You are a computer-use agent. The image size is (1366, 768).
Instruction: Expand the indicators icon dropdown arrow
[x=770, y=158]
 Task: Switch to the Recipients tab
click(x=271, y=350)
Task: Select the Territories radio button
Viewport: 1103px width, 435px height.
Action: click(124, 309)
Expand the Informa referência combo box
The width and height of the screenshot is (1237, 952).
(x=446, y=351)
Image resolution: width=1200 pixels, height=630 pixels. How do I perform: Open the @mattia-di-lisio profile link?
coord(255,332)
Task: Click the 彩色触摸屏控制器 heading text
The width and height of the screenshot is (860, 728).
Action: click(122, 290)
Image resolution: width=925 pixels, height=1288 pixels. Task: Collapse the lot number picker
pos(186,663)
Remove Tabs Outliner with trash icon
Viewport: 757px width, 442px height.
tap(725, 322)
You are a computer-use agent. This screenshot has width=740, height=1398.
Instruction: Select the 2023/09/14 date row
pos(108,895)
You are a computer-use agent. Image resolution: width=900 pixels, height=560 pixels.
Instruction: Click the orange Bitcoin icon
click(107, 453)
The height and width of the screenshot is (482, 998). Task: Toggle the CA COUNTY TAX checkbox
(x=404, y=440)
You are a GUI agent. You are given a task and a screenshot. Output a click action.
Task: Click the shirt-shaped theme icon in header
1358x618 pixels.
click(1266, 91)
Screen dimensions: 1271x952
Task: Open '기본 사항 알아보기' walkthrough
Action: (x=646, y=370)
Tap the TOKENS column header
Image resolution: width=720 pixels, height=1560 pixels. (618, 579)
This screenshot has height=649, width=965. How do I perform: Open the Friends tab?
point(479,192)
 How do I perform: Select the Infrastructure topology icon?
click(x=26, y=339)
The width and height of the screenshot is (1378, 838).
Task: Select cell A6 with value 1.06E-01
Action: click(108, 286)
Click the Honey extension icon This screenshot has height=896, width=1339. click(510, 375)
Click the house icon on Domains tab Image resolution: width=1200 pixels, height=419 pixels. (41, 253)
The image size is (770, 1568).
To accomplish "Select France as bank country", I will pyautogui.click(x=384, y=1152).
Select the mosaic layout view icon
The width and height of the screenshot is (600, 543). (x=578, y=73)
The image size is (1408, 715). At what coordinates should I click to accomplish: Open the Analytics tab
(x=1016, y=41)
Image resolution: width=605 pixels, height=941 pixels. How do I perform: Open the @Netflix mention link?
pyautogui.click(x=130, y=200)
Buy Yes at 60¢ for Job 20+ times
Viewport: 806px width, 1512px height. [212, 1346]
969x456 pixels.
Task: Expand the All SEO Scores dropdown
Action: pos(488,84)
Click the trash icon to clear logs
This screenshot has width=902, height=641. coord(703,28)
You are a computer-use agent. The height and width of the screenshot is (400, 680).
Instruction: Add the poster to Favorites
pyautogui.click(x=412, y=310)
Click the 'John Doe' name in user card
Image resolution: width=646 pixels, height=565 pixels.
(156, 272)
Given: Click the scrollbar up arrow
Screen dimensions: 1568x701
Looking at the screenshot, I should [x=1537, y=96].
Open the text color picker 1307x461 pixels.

PROBLEM: Retype each line above exactly as written.

EXERCISE OUTPUT:
You are a computer-use agent. The image size is (1366, 768).
Instruction: Expand the indicators icon dropdown arrow
[x=770, y=158]
 Task: Switch to the Recipients tab
click(x=271, y=350)
Task: Select the Territories radio button
Viewport: 1103px width, 435px height.
Action: click(124, 309)
Expand the Informa referência combo box
The width and height of the screenshot is (1237, 952).
(x=446, y=351)
Image resolution: width=1200 pixels, height=630 pixels. How do I perform: Open the @mattia-di-lisio profile link?
coord(255,332)
Task: Click the 彩色触摸屏控制器 heading text
The width and height of the screenshot is (860, 728).
Action: click(122, 290)
Image resolution: width=925 pixels, height=1288 pixels. Task: Collapse the lot number picker
pos(186,663)
Remove Tabs Outliner with trash icon
Viewport: 757px width, 442px height.
tap(725, 322)
You are a computer-use agent. This screenshot has width=740, height=1398.
Instruction: Select the 2023/09/14 date row
pos(108,895)
You are a computer-use agent. Image resolution: width=900 pixels, height=560 pixels.
Instruction: Click the orange Bitcoin icon
click(107, 453)
The height and width of the screenshot is (482, 998). Task: Toggle the CA COUNTY TAX checkbox
(x=404, y=440)
You are a GUI agent. You are given a task and a screenshot. Output a click action.
Task: Click the shirt-shaped theme icon in header
1358x618 pixels.
click(1266, 91)
Screen dimensions: 1271x952
Task: Open '기본 사항 알아보기' walkthrough
Action: (x=646, y=370)
Tap the TOKENS column header
Image resolution: width=720 pixels, height=1560 pixels. (618, 579)
This screenshot has height=649, width=965. How do I perform: Open the Friends tab?
point(479,192)
 How do I perform: Select the Infrastructure topology icon?
click(x=26, y=339)
The width and height of the screenshot is (1378, 838).
Task: Select cell A6 with value 1.06E-01
Action: click(108, 286)
Click the Honey extension icon This screenshot has height=896, width=1339. click(510, 375)
Click the house icon on Domains tab Image resolution: width=1200 pixels, height=419 pixels. (41, 253)
The image size is (770, 1568).
To accomplish "Select France as bank country", I will pyautogui.click(x=384, y=1152).
Select the mosaic layout view icon
The width and height of the screenshot is (600, 543). (x=578, y=73)
The image size is (1408, 715). At what coordinates should I click to accomplish: Open the Analytics tab
(x=1016, y=41)
Image resolution: width=605 pixels, height=941 pixels. How do I perform: Open the @Netflix mention link?
pyautogui.click(x=130, y=200)
Buy Yes at 60¢ for Job 20+ times
Viewport: 806px width, 1512px height. [212, 1346]
969x456 pixels.
Task: Expand the All SEO Scores dropdown
Action: pos(488,84)
Click the trash icon to clear logs
This screenshot has width=902, height=641. coord(703,28)
You are a computer-use agent. The height and width of the screenshot is (400, 680).
Instruction: Add the poster to Favorites
pyautogui.click(x=412, y=310)
Click the 'John Doe' name in user card
Image resolution: width=646 pixels, height=565 pixels.
(156, 272)
Given: Click the scrollbar up arrow
Screen dimensions: 1568x701
Looking at the screenshot, I should [x=1537, y=96].
Open the text color picker 1307x461 pixels.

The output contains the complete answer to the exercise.